Cumhurbaşkanı, 24 Kasım Öğretmenler Günü ve Öğretmen Atama Programı’nda gerçekleştirdiği konuşmada, eğitim sistemindeki reformlara ve öğretmenlerin ülkenin geleceğindeki kritik rolüne dikkat çekti. Eğitim-öğretimin siyaset üstü bir mesele olarak görüldüğünü ifade etti.
Konuya dair açıklamalarında, Türkiye’nin eğitim sisteminde önemli dönüşümler yapıldığını belirten Cumhurbaşkanı, ideolojik yaklaşımların eğitime olumsuz etkileri olduğunu dile getirdi. “2024 Türkiye’sine hala vesayet dönemlerinin merceğinden bakan, değişime kapalı bir zihniyetin, evlatlarımızın ufkunu karartmasına müsaade edemeyiz. Biz, eğitim-öğretimi siyaset üstü tutuyoruz ve bu çizgimizi muhafaza edeceğiz,” dedi.

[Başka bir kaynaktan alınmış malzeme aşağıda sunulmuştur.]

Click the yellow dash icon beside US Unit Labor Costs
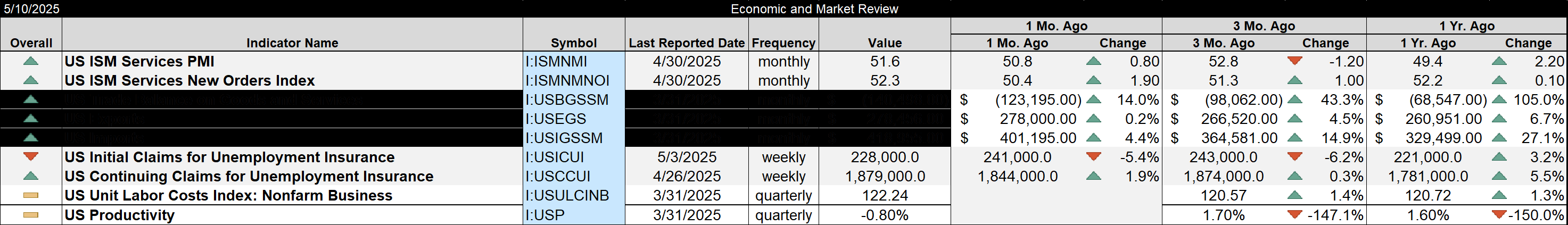Screen dimensions: 1568x225 point(30,195)
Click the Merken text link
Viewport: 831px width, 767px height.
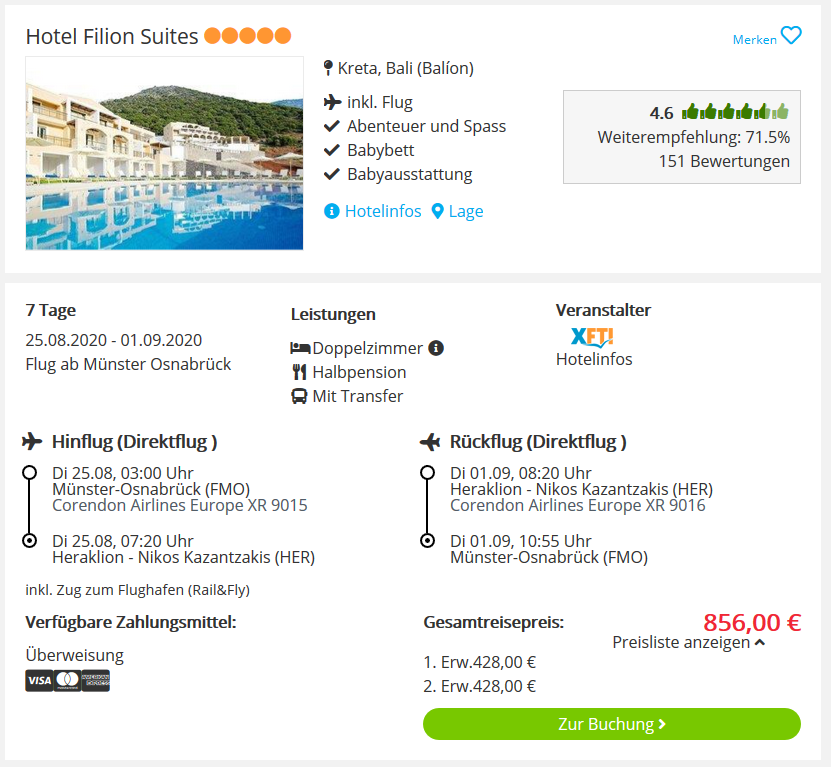click(x=755, y=40)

Konuya devam eden Cumhurbaşkanı, Türkiye’nin dört bir yanındaki okullara 20 bin öğretmenin atanacağını açıkladı. Öğretmenlerin yalnızca bilgi aktaran değil, aynı zamanda değerleri gelecek nesillere taşıyan “gönül işçileri” olduklarını ifade etti. Eğitimdeki hedeflerinin fikri, vicdanı ve irfanı hür nesiller yetiştirmek olduğunu vurguladı.

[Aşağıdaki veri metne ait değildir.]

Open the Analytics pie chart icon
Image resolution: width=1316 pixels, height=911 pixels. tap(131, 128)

Eğitimdeki dönüşümleri rakamlarla açıklayan Cumhurbaşkanı, 2002 yılında 367 bin olan derslik sayısının bugün 735 bine ulaştığını, eğitime ayrılan bütçenin ise 7,5 milyar liradan 1 trilyon 620 milyar liraya yükseldiğini bildirdi. “Okullaşma oranı ilkokulda yüzde 96 seviyesine çıktı. Bu, eğitimde gerçekleştirdiğimiz büyük dönüşümün bir göstergesidir,” şeklinde konuştu.

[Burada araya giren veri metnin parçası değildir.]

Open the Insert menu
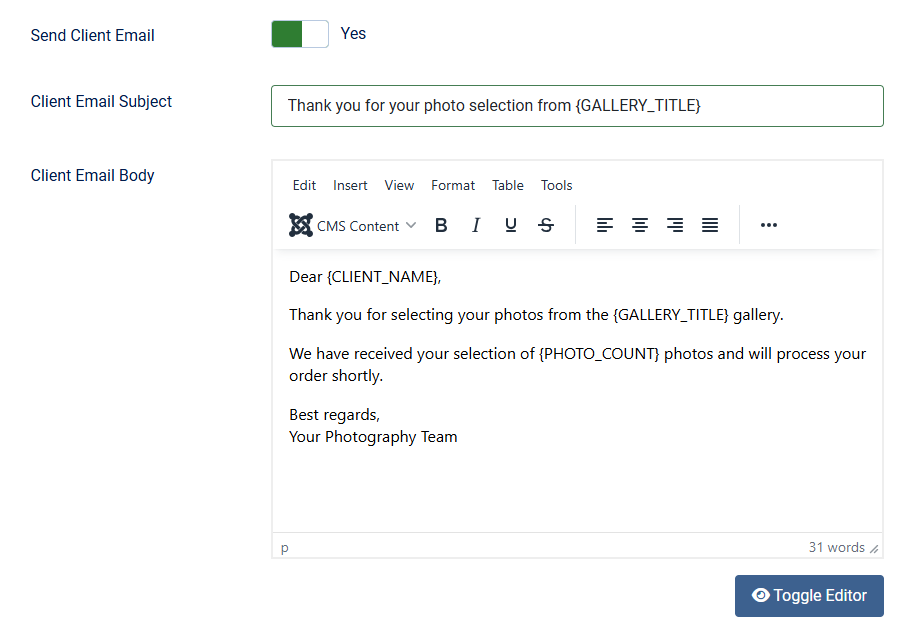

Cumhurbaşkanı, Türkiye Yüzyılı kapsamında hayata geçirilmesi planlanan Maarif Modeli ile eğitimin sadece bilgi değil, hikmet ve erdem temelli bir anlayış üzerine inşa edileceğini vurguladı. Bu modelin Türkçenin korunması ve tarihi birikimin merkezde olduğu bir eğitim anlayışını hedeflediğini belirtti.
Ayrıca, öğretmenlerin toplumsal statüsünü güçlendirmek için yasal düzenlemelerin yapıldığını hatırlatan Cumhurbaşkanı, öğretmenlere verilen değerin milletin geleceğini doğrudan etkilediğini ifade etti. Öğretmenlere yönelik saldırıların bireysel eylem olarak değerlendirilemeyeceğini vurguladı ve bu tür saldırıların milletin geleceğine yönelik bir tehdit olduğunu söyledi.
Son olarak, eğitimde yapılan reformların Türkiye’nin kalkınmasına katkısına değinerek, “Güçlü bir eğitim sistemi, güçlü bir gelecek inşa etmenin temelidir. Bu doğrultuda çalışmalarımızı kararlılıkla sürdüreceğiz,” diyerek konuşmasını tamamladı.